_ACTION ITEM_. In this exercise, copy exactly the lines from the one that contains "You are a GUI" through the end of the entries below; pictures are not copied.

_THE DATA_.
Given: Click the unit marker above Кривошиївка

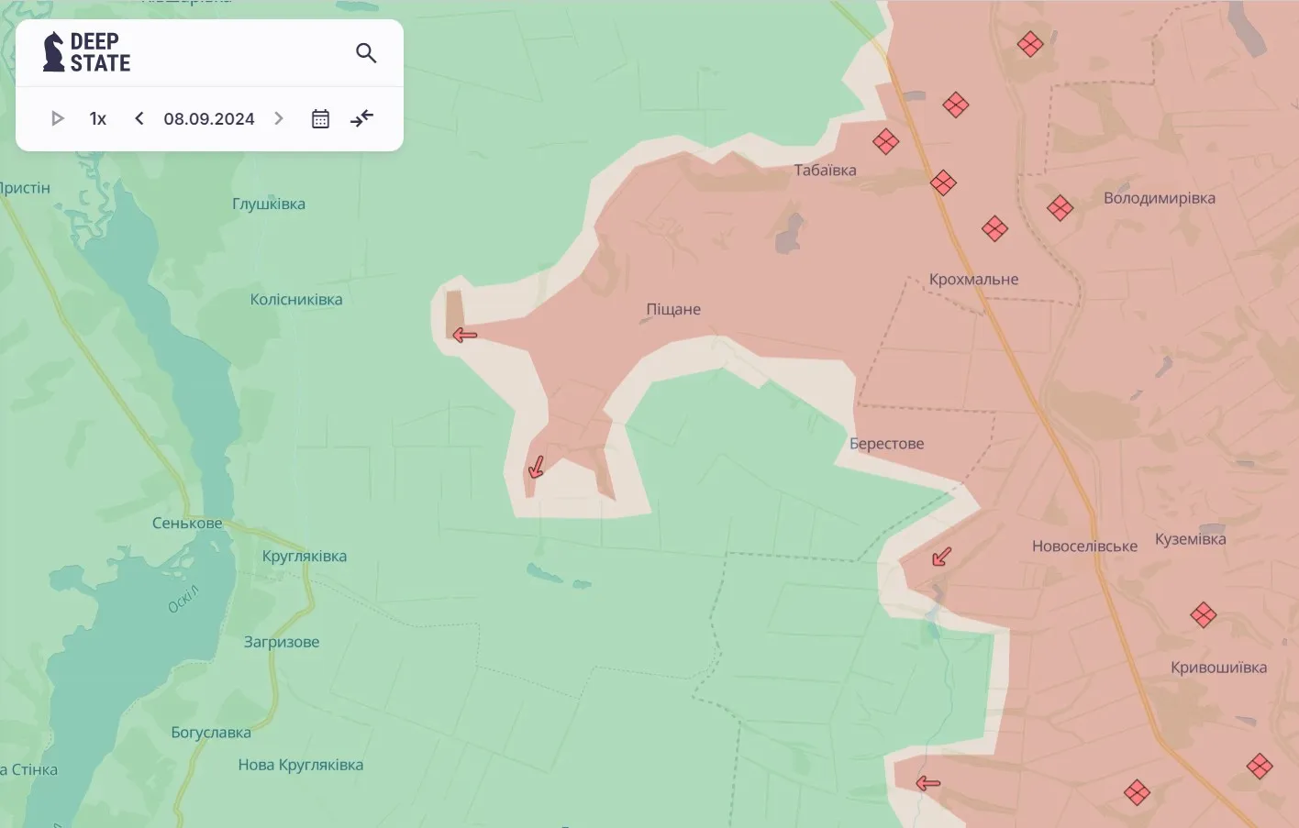Looking at the screenshot, I should 1203,614.
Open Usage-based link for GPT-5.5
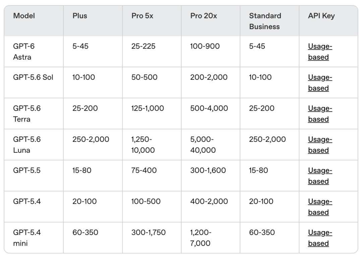This screenshot has width=362, height=257. point(320,176)
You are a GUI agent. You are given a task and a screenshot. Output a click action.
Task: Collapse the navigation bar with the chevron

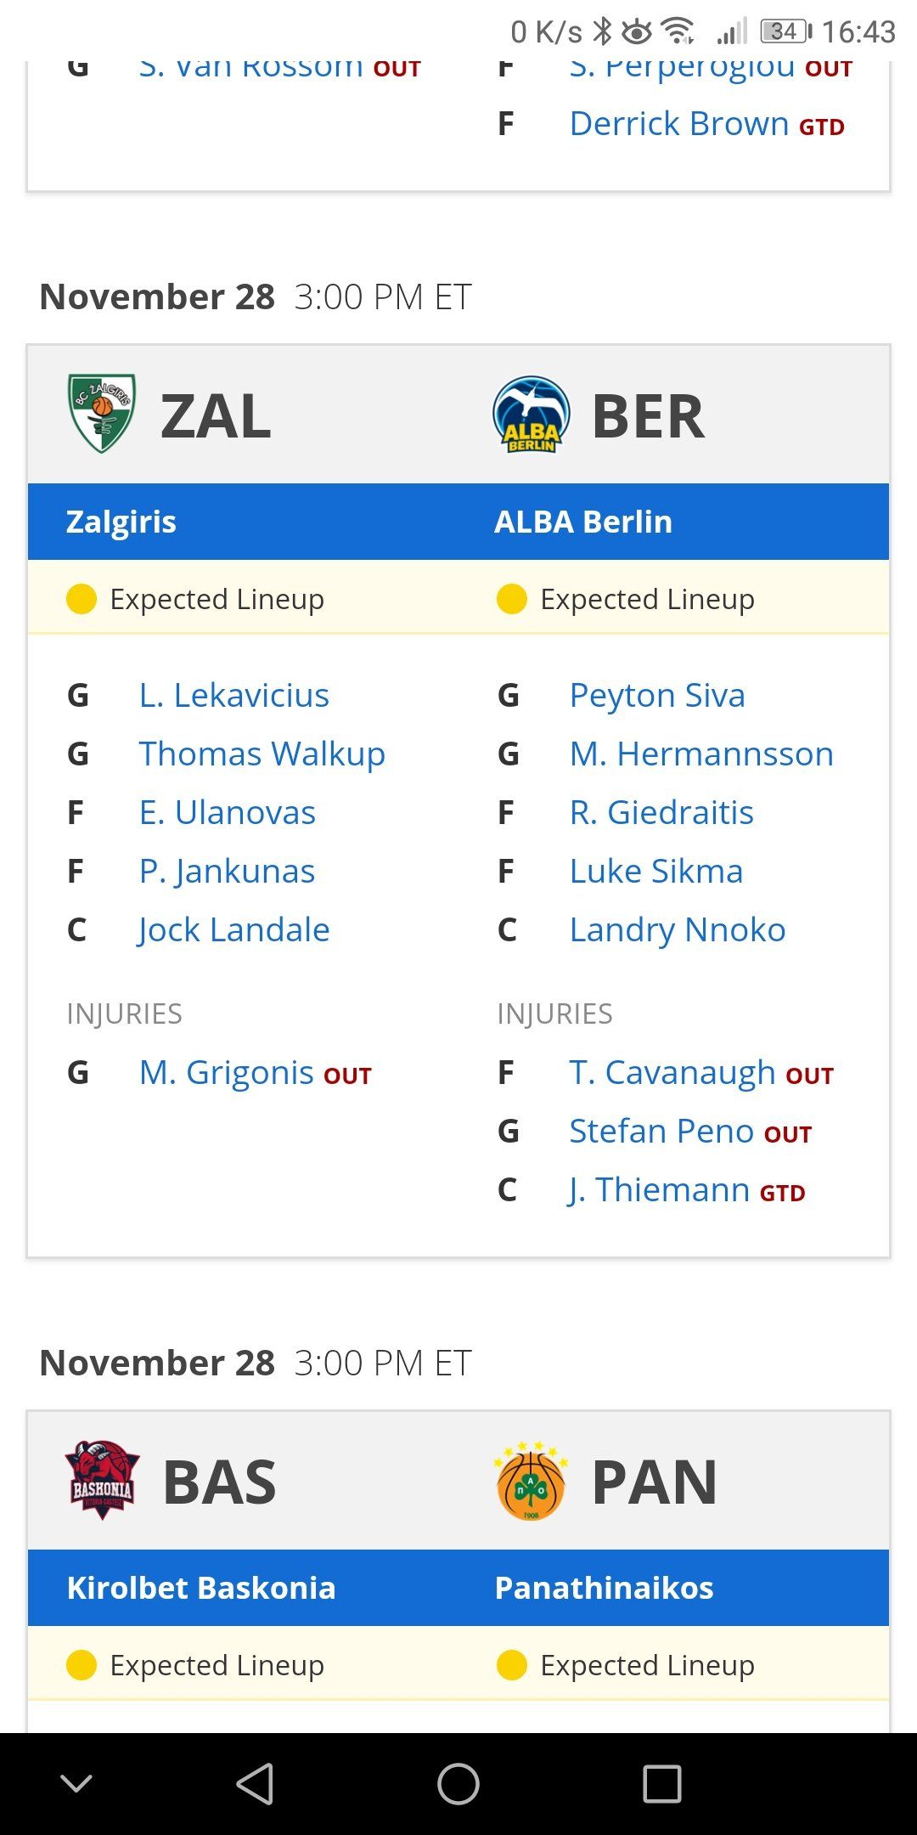(76, 1783)
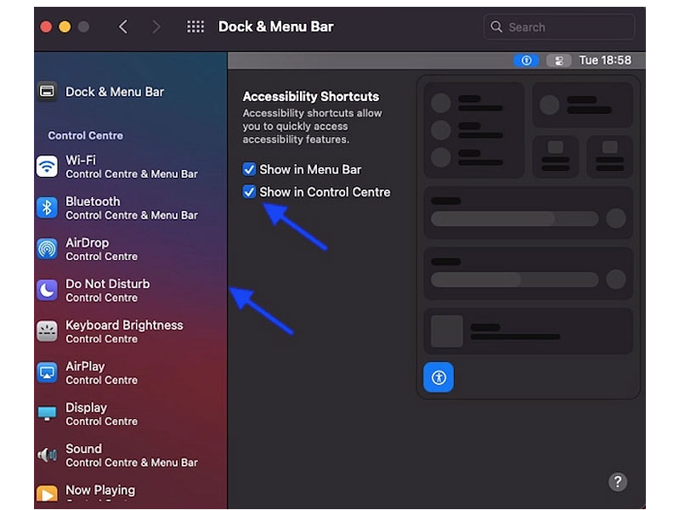Uncheck Show in Control Centre checkbox
The height and width of the screenshot is (510, 679).
[x=249, y=192]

_RESULT FOR THIS TASK_.
You are a GUI agent. You are given a task and a screenshot. Output a click action.
Task: Collapse the navigation bar with the chevron

(76, 1783)
Uncheck Show in Control Centre checkbox
The height and width of the screenshot is (510, 679).
[x=249, y=192]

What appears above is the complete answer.